# Excerpted records
:::::

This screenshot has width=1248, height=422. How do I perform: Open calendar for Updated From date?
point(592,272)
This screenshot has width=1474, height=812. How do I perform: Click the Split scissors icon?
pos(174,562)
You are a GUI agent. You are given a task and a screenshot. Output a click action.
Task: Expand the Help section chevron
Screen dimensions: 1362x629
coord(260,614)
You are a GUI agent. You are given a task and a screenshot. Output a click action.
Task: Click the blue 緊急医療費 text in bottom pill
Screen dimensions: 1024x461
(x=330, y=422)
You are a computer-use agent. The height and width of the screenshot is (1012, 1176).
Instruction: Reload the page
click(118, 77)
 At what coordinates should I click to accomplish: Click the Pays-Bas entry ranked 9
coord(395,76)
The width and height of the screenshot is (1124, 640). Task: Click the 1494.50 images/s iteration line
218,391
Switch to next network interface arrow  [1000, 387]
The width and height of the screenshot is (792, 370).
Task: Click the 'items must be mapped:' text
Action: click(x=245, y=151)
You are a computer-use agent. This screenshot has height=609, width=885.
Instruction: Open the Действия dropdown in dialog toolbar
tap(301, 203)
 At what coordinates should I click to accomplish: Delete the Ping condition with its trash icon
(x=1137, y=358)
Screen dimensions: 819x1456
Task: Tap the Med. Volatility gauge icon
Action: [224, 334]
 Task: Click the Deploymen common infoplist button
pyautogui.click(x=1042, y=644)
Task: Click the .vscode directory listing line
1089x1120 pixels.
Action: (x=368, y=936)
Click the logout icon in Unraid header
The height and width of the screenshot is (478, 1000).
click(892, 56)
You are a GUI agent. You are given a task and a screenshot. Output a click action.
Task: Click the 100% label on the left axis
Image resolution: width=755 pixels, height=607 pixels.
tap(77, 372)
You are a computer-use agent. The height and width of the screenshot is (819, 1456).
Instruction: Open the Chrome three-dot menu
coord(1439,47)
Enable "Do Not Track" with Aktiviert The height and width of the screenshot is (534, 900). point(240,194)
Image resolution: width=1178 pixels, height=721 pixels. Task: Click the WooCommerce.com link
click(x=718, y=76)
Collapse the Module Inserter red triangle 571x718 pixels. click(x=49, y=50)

:::::

# Problem to work on
Reproduce the lines below character for character, starting at the line containing "The width and height of the screenshot is (1124, 640)." and continuing through the line containing "tap(301, 203)", including both of those lines.

# Answer below
The width and height of the screenshot is (1124, 640). Task: Click the 1494.50 images/s iteration line
218,391
Switch to next network interface arrow  [1000, 387]
The width and height of the screenshot is (792, 370).
Task: Click the 'items must be mapped:' text
Action: click(x=245, y=151)
You are a computer-use agent. This screenshot has height=609, width=885.
Instruction: Open the Действия dropdown in dialog toolbar
tap(301, 203)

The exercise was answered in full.